Tyrosine kinase inhibitors (TKI) and immune checkpoint inhibitors (ICI) are standard treatments for metastatic renal cell carcinoma (mRCC). the modified Glasgow prognostic score (mGPS) was suggested as one of promising biomarkers. This study evaluated the clinical utility of mGPS in patients with mRCC receiving TKI and ICI therapy and investigated the differential impact of TKI monotherapy and ICI combination therapy on treatment outcomes.

Materials and Methods

We retrospectively analyzed 265 patients with mRCC treated at Hiroshima University and its affiliated hospitals between 2007 and 2023. Patients were stratified according to mGPS (low: score 0; high: score 1, 2) and treatment modality (TKI monotherapy or ICI combination therapy). Overall survival (OS) was analyzed using the Kaplan–Meier method and multivariate Cox regression models. The clinical utility of mGPS was assessed using decision curve analysis.

Results

A high mGPS was associated with aggressive disease features and poor prognosis. Multivariate analysis identified mGPS as an independent predictor of OS (HR = 2.101, 95% CI: 1.082–4.078, P = 0.028).
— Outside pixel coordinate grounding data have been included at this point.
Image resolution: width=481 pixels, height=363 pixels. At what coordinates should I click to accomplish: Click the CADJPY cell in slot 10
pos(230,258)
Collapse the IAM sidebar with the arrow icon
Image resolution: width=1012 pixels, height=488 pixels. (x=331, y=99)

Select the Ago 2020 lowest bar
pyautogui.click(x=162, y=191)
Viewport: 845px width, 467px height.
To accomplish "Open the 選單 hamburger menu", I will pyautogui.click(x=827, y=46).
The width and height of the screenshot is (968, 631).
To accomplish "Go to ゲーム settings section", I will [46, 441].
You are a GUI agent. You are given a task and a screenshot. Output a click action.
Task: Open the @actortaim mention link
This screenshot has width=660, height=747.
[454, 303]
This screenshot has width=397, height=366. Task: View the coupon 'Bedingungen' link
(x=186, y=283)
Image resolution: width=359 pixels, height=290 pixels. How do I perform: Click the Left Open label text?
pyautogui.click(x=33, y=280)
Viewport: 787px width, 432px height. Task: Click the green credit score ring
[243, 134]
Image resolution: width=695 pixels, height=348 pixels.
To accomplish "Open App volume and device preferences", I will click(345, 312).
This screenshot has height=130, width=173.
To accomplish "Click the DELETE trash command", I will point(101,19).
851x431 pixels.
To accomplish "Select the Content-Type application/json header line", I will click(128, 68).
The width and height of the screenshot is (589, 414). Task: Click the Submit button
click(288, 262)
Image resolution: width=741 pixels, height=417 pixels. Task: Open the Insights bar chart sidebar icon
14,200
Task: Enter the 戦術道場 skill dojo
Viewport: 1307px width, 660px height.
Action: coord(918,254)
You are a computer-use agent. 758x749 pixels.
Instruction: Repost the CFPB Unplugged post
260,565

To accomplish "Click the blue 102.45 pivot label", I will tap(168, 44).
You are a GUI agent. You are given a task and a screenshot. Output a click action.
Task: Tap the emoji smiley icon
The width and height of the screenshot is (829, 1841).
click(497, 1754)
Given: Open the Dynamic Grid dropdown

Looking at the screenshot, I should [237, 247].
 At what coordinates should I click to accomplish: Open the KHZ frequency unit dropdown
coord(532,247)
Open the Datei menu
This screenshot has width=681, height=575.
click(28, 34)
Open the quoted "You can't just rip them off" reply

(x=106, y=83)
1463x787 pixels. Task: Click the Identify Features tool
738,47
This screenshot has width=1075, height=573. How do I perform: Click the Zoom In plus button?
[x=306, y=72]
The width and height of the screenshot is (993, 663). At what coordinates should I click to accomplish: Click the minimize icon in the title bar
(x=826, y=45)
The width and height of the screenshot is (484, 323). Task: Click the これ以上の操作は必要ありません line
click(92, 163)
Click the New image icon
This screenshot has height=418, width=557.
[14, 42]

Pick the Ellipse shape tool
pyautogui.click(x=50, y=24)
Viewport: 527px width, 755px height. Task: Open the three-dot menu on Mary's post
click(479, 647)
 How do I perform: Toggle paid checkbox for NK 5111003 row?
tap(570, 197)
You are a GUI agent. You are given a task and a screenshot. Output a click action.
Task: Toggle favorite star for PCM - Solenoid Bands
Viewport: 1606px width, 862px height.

Its discriminative ability was comparable to that of the IMDC criteria (C-index: 0.681 vs. 0.682) while providing a superior net benefit, especially within the threshold probability range of 0.30–0.65. In the high-mGPS group, ICI combination therapy significantly improved OS compared to TKI monotherapy (median: 25.4 vs. 8.6 months, P = 0.011).

Conclusions

The mGPS effectively predicted the oncological outcomes for mRCC. In particular, it may help identify patients with high mGPS who could benefit from ICI combination therapy.